„Wir schreiben das Jahr 2020. Und Lehrer an staatlichen Schulen haben immer noch keinen dienstlichen Laptop?“

Am 16. März haben in Deutschland die ersten Schulen wegen der Corona-Pandemie ihre Tore geschlossen. Das ist exakt 192 Tage her. Seitdem gab es wieder Osterferien, Pfingstferien, lange Sommerferien, jetzt stehen die Herbstferien vor der Tür und der Winter wird kommen. Dann wird die Pandemie an Fahrt gewinnen. Schulen werden – wie auch bei den Grippewellen – zu Virenschleudern und die Kinder einem hohen Risiko ausgesetzt.

Es ist im Prinzip gut, dass sich Verantwortliche in Berlin zu einem Schulgipfel versammelt haben. Das Ergebnis aber ist enttäuschend. In den vergangenen Monaten scheint nicht viel passiert zu sein. Anders kann man die Beschlüsse dieser Konferenz nicht deuten.

Das Problem der Ansteckungsgefahr durch Aerosole ist bekannt. Jetzt gibt es ein Lüft- aber kein Luftreinigungskonzept. Und ob sich die maroden Rahmen mancher Schulen überhaupt weit genug öffnen lassen, wird man sehen. Bis Jahresende sollen jetzt Laptops für alle Lehrer beschafft werden. Wenn es gut läuft, liegen die Geräte unter dem Weihnachtsbaum. Wann sie konfiguriert, betriebsbereit und von allen auch verstanden werden, steht in den Sternen.

Wir schreiben das Jahr 2020. Und Lehrer an staatlichen Schulen haben immer noch keinen dienstlichen Laptop zur Verfügung?

Auch ohne Pandemie ist diese Feststellung ein Offenbarungseid. Wie viele Sonntagsreden zur Bedeutung moderner Bildung haben wir schon über uns ergehen lassen müssen? Es waren offenbar viele Worte um nichts. Nicht nur Eltern fragen sich: Mit was arbeiten unsere Lehrer bitte? Mit Matritzen? Babylonischen Schreibkeilen? Nichts gegen engagierte Lehrer, die sich mit privater Technik gegen digitale Ignoranz anstemmen. Aber man muss leider feststellen: Ausgerechnet die Institutionen, die den Nachwuchs von Europas führender Industrienation ausbilden, dämmern immer noch in der analogen Steinzeit.

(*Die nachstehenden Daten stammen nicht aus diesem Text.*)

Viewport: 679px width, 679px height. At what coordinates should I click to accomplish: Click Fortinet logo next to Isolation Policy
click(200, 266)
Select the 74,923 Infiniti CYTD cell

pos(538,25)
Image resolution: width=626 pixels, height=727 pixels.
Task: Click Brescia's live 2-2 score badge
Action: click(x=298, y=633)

Video-Konferenzen, Zoom-Sitzungen, digitale Workshops – all das, was im Arbeitsleben quasi über Nacht zur Verfügung stand und effektiv funktioniert gibt es an deutschen Schulen nicht. Es fehlt an Hardware. Es fehlt an Software. Es fehlt an Digitalkompetenz und an Digital-Lust bei vielen Lehrern. Und am schlimmsten: Es fehlt offenbar auch an politischem Willen, diese Versäumnisse wirklich schnell nachzuholen.

Gäbe es keine Pandemie – das Thema Laptops für Lehrer wäre wahrscheinlich nie auf die Agenda eines nationalen Schulgipfels gekommen. Wenigstens dafür ist das heimtückische Virus gut.

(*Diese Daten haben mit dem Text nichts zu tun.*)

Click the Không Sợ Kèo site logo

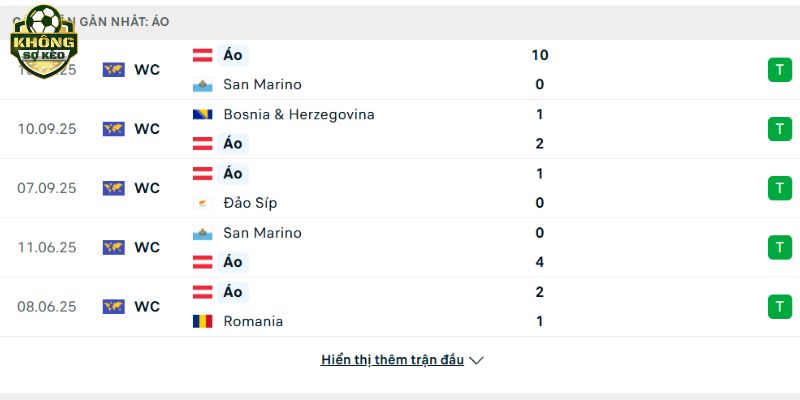pos(43,42)
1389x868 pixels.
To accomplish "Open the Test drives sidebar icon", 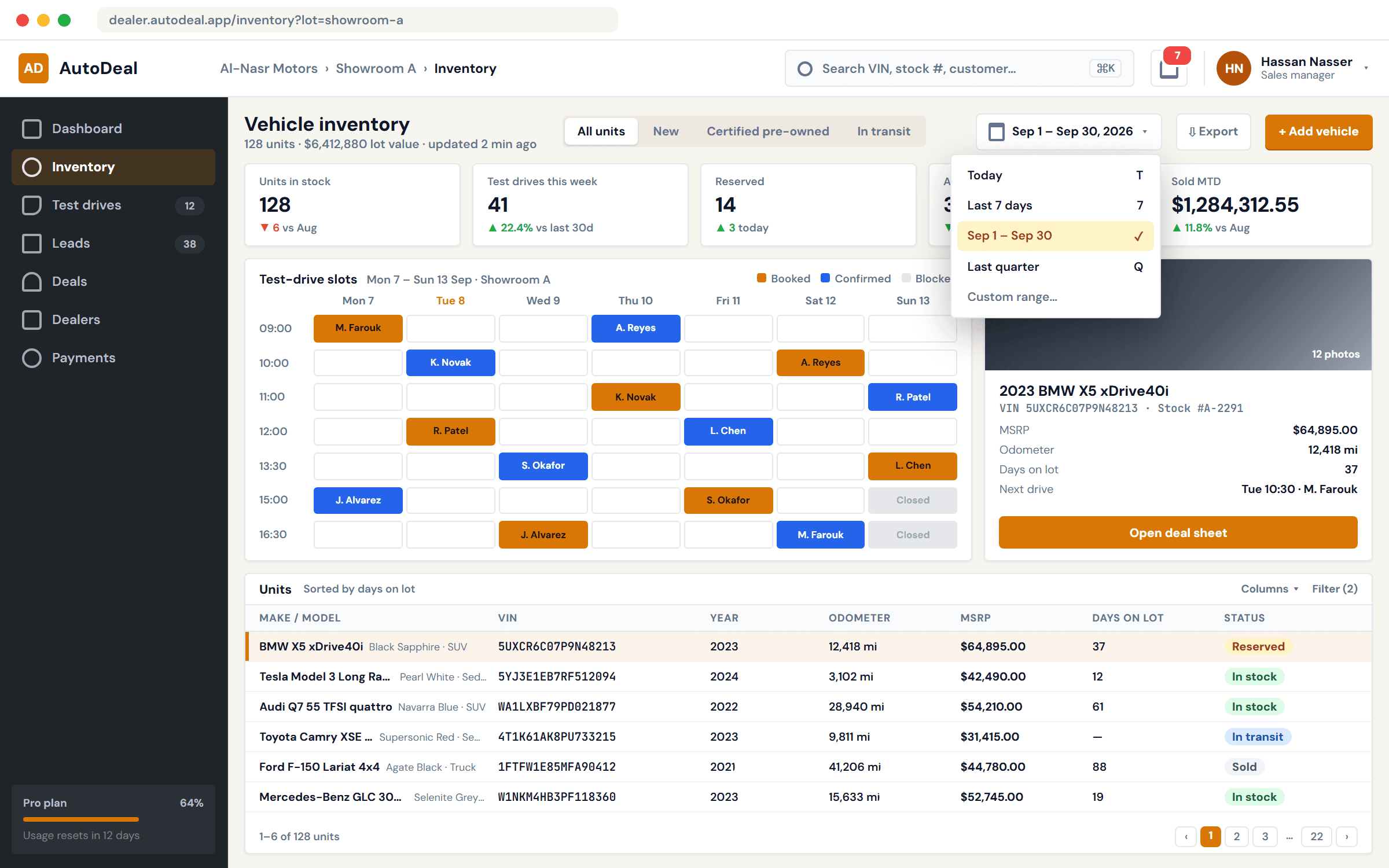I will click(32, 205).
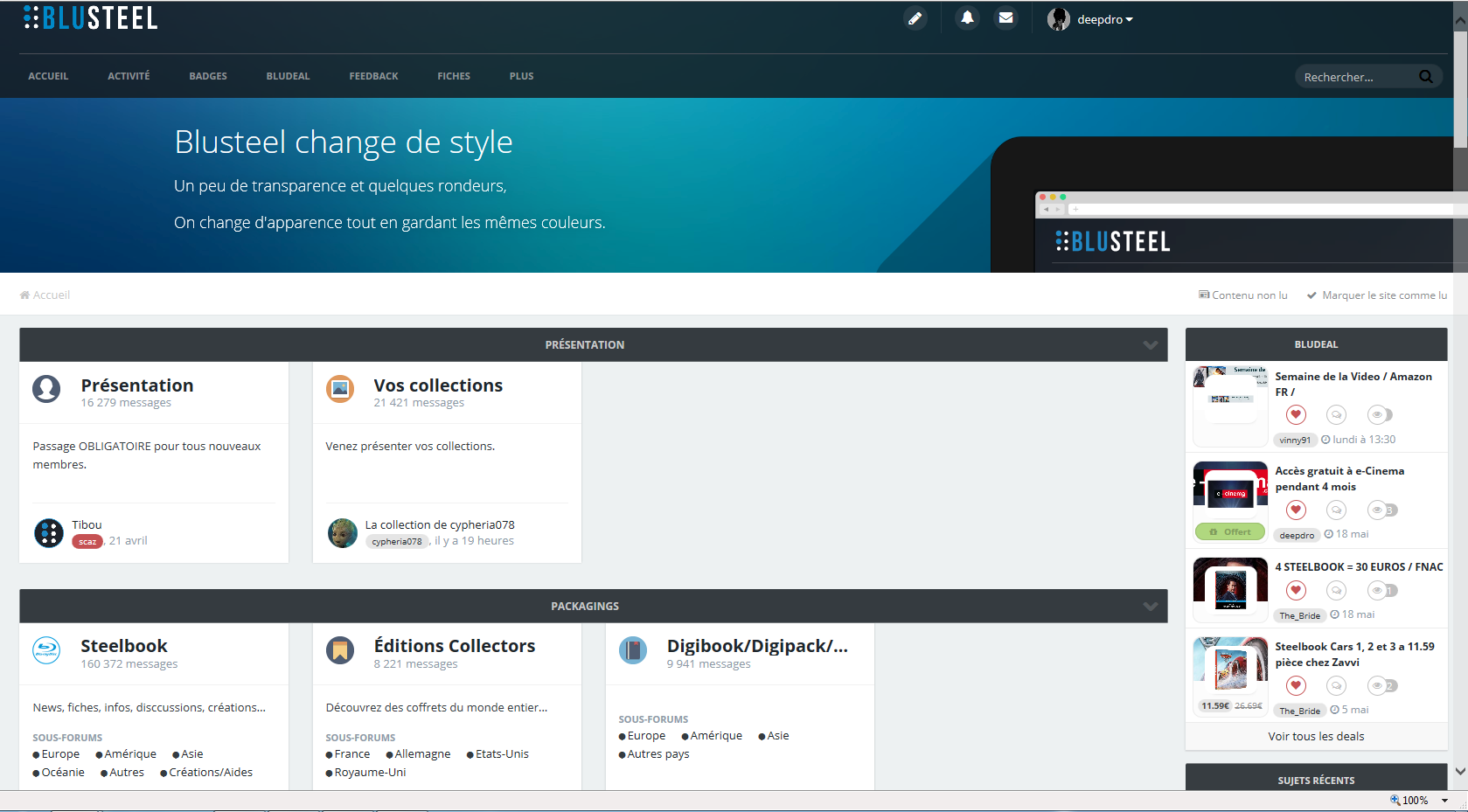Click the search magnifier icon
The height and width of the screenshot is (812, 1468).
coord(1425,77)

Ja, Schulpolitik ist Ländersache. Das kann gut sein, wenn Länder sich positiv von der Masse absetzen. Das kann aber auch schlecht sein. Nämlich dann, wenn notwendige Modernisierungsprozesse sechzehn Mal in unterschiedlichen Geschwindigkeiten parallel laufen und trotzdem nichts voran kommt.

Es ist für Föderalisten ja fast ein ketzerischer Gedanke: Aber was wäre eigentlich, wenn man einen kompetenten Tech-Konzern wie Telekom, Apple oder Microsoft bundesweit beauftragt hätte, die Schulen flott zu digitalisieren? Zu festen Terminen, mit einheitlichen Geräten, einheitlicher Lehrer-Schulung, kompatiblen Standards und einer konzertierten Massenbeschaffung, die niedrige Stückpreise bieten kann. Vielleicht wäre das Projekt heute noch nicht fertig - aber ganz sicher deutlich weiter.

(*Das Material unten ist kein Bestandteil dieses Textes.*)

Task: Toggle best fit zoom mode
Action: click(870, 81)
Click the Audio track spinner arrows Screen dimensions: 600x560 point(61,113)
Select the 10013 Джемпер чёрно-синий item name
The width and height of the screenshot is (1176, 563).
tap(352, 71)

Wenn wir in der Bildungspolitik so weitermachen, braucht es nicht einmal eine neue Pandemie, um ganze Generationen bei der abzuhängen. Es sei denn, man hat das nötige Kleingeld, um den Nachwuchs gleich auf besser ausgestattete Privatschulen zu schicken.

Bildungsgerechtigkeit? Die verkommt dann endgültig zur hohlen Phrase im Parteiprogramm.